*** Opening Excerpted text ***

When hooking up for the first time though, I had some very weird results.  I connected up my receiver to the dedicated SBUS connection on the FC, missed the first two PWM pins (reserved for motors) and so connected my two aileron servos to PWM pins 3 and 4, and then the V-tail servos to 5 and 6.  The results were that the ailerons worked, and the V-Tail did not…. at all.  This confused me for several hours, until I found a specific iNav doc about the Omnibus F3. What this told me is that if I use the SBUS connector that I’d been using, this was effectively UART3, and if UART3 is used, then PWM pins 5 and 6 aren’t available for PWM.  But more than this, it also told me that PWM pins 7 and 8 are reserved for IC2.  Leaving me with just 2 usable PWM pins !

So what to do ?  Well, happily PWM pins 5 and 6 were only disabled if UART3 was used, so what I could do was run SBUS through UART2 instead, which *should* leave me UART1 to ru the GPS on. So I configured my “plane” as follows.  I run the lipo to my ESC via an XT60 connector and take the BEC output from that to my receiver.  A JST lead also comes off the XT60 and this plugs directly into the Omnibus GND/VBat pins (which powers it and reads the lipo voltage).  I then separate the signal wires from the servo leads and plug these into the FC.  The 4 servos that make up Vtail and Aileron, and the SBUS signal pin that goes into UART2’s RX.  The ground/5v wires of the servo leads are plugged into the receiver.  I also plug the additional 2 servos into the receiver (signal and voltage pins) which will act as my flaps.  It’s messy, but looks like this.

*** Closing Excerpted text ***
*** Opening Source data ***

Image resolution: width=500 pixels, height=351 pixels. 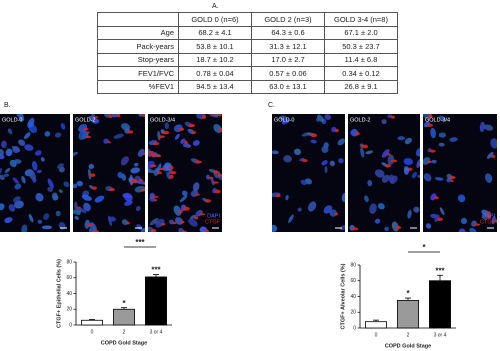 I want to click on micrograph: GOLD-3/4, so click(x=185, y=173).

*** Closing Source data ***

▸ **Instructions to follow**
Pick up the account of wiring servos and the receiver to the Omnibus F3 flight controller where it ends, and continue it.

▸ **Answer to the problem**
Once again, this isn’t going to quite mimic the setup on the SkyHook (a separate UBEC will be used) but it’s close enough.  From this setup, I could see that my servos now moved as I expected them to – in “passthrough” mode at least, but when I changed mode to angle in order to test the self levelling, the servos were all a bit twitchy.  Back to the iNav docs and I discovered the very important 6-point accelerometer sensor calibration.  I did this and read further on with the docs making sure I hadn’t missed anything else.  I ended up using the commands

set max_angle_inclination_rll = 600
set max_angle_inclination_pit = 600

These increased the angle of the stabilisation so it would be easier to see (although it’s not recommended to fly with them this high).  I also changed the arming angle so that my plane wouldn’t have to be completely flat to arm with.

set small_angle = 180 # arm in any position

Next up I followed the instructions on Tuning the iNav PIFF controller for Fixed Wing.  Zeroing out my P and I gains, before increasing the FF-Gain (D Gain) until I had around 90% movement on my surfaces with stabilisation switched on, then adding P and I back in.  At this point you should of course be flying to sort out your tuning properly, but these gave me a good basis to check things.

This got me the basic movement I wanted.  I had two modes setup in the flight controller so far.  Passthrough – where the flight controller does nothing except pass on your inputs, and Angle – which will self-level the plane and limit it’s pitch/roll angle.  Holding up the plane in Angle mode and leaning it over got the appropriate counter servo movement to right the plane.

So next, onto flaps, and more importantly crow-braking.  Flaps were easily implemented as the servos weren’t going through the FC.  I just added a switch on the two channels I used to connect the servos and put a mix in for about a 40-50% deployment – potentially,   the camber angle for launching.

Adding crow braking was a little more involved, but I was starting to become slightly familiar with the way iNav worked, so I thought they could be implemented through the flaperon mode.  The way this mode works is that it applies the flap output to the servo mixer input with ID=14.  If you recall from the ID table I added previously, ID 14 is “FEATURE FLAPS”.  Although the mode mentions using the ailerons as flaps, it does nothing on it’s own, so what I found I needed to do is add another smix command in order to tell it to do so.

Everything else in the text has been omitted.